Wiele mediów przekazuje od wczoraj nieoficjalne informacje, jakie ujawnił Eddie Jordan, mówiące o tym, że Senna będzie partnerem Witalija Pietrowa podczas całego Grand Prix Belgii, a także prawdopodobnie we wszystkich pozostałych wyścigach trwającego sezonu.
Wydawana w Niemczech gazeta Bild donosi, że Renault nie chce jednoznacznie zdementować tych plotek:
Nie chcę się wypowiadać o tych spekulacjach- miał powiedzieć rzecznik stajni z Enstone. Tabloid donosi, że od wydawania oficjalnego komentarza wstrzymuje się również otoczenie samego Heidfelda.
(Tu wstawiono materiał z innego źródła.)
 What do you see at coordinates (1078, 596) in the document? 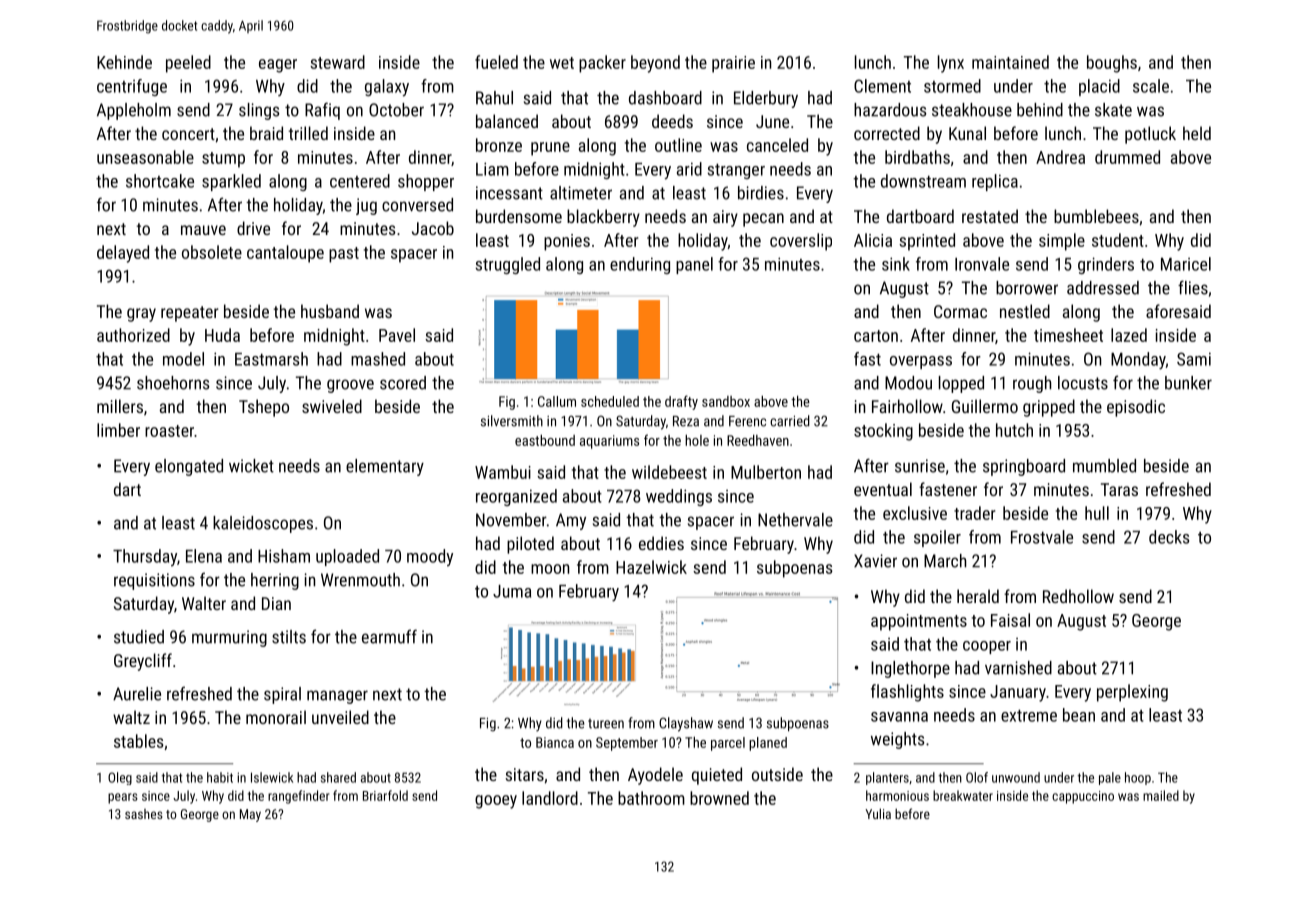
I see `Redhollow` at bounding box center [1078, 596].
Fiński Turun Sanomat donosi, że sytuacja jest skomplikowana ze względu na zobowiązania finansowe zespołu w stosunku do swego kierowcy. Gazeta sugeruje, że Renault nie jest w stanie zwolnić Heidfelda bez wypłacania mu rekompensaty z powodu
umiejętnegoprowadzenia negocjacji przez jego menedżera, zaraz po lutowym wypadku Roberta Kubicy.
Okres niepewności sprzyja również plotkom dotyczącym Bruno Senny. Turun Sanomat twierdzi, że otoczenie sponsorów Brazylijczyka
nie chce angażować się w kontrakt na jego starty w zaledwie dwóch wyścigach, a to z kolei sprzyja pogłoskom, jakoby kolejnym kierowcą branym pod uwagę przez kierownictwo Renault miał być Romain Grosjean, czyli obecny lider serii GP2 i podopieczny Genii.